The Internet is becoming an important part of the classroom experience. As Eric Gracyalny, the college’s webmaster, explains, the college uses two course homepage authoring systems, WebCT and a simpler version called eCOW. Both systems use online forms to generate a homepage from which professors can distribute information to students. WebCT even allows online quizzes, chats and grade books, but as Gracyalny explained, using the bells and whistles associated with these functions is not always intuitive.

Gracyalny noted that eCOW is much easier to use. “The eCOW system is primarily a mechanism for instructors to communicate with their students by placing files online for students to download, e-mailing, participating in electronic message boards and forums,” said Gracyalny. “During the Fall 2000 semester, there were 140 eCOW homepages being maintained by faculty and staff.”

An informal survey of College of Engineering undergraduate students revealed that advances like eCOW have a dramatic impact on their education. Of those surveyed, nearly 70 percent use the Internet on a weekly basis for their classes and 100 percent said that the web was a useful educational tool in engineering classes.

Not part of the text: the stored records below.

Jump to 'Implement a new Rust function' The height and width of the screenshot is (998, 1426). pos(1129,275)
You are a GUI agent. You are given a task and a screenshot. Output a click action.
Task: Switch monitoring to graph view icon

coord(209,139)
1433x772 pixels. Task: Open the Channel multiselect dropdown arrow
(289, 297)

Reza Wuisan, a senior industrial engineering major, explained that he uses the Internet every day to prepare for his engineering classes. “The Internet’s a useful tool because it offers so much information,” said Wuisan. “Electronic access to the library makes it easy to find scientific journals and book reviews.”

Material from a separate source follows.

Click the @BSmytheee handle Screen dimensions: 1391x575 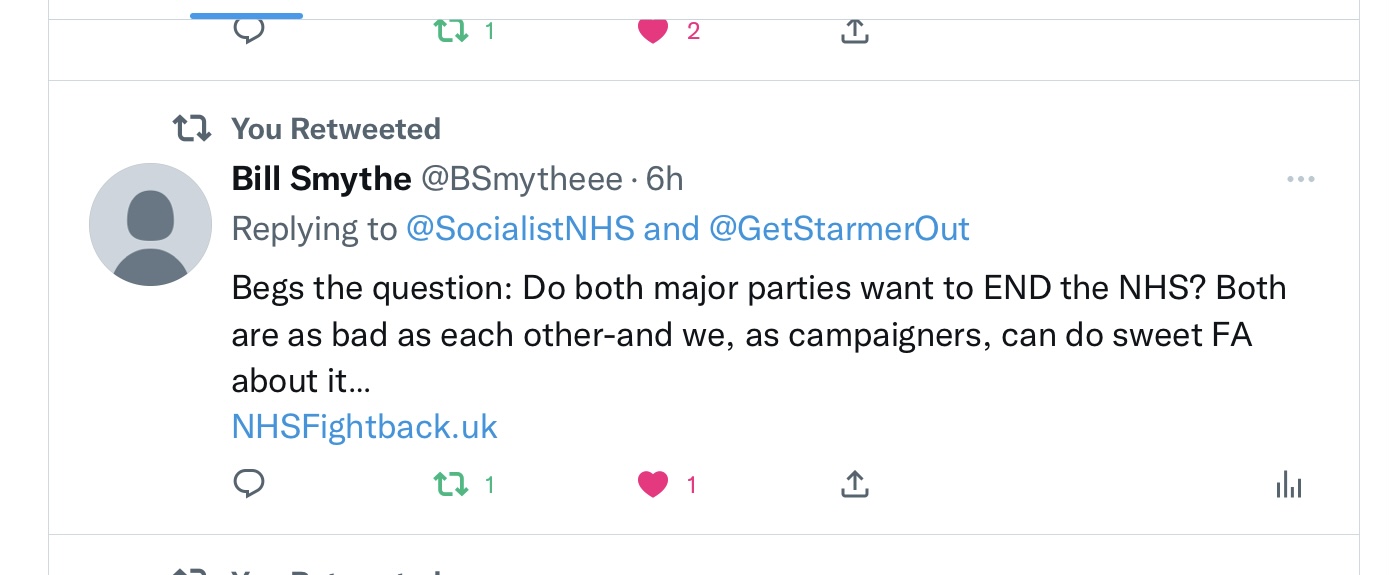521,179
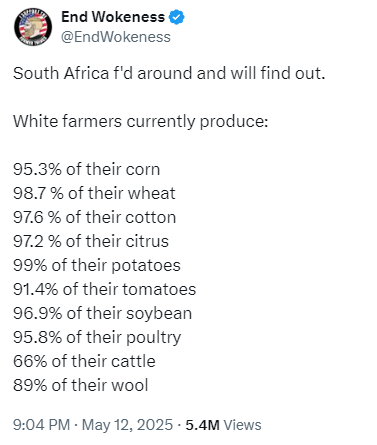The width and height of the screenshot is (377, 445).
Task: Click the 91.4% tomatoes line
Action: [x=105, y=289]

Thomas Murray, director of Kurt F. Wendt Library, explained that UW-Madison libraries, including Wendt, offer science and engineering literature to faculty and students in ways very different than a decade ago. “All major indexes and abstracts of journal articles are available to the campus via the web. So too are several thousand electronic versions of journals; campus libraries also have purchased several thousand web-accessible electronic books,” said Murray.

To help with the resulting information overload for faculty and students, Wendt Library will soon offer a prototype ‘web portal’ system. This will permit a library user to customize a library homepage and include links to just those indexes, e-journals, and other resources of most interest to that individual.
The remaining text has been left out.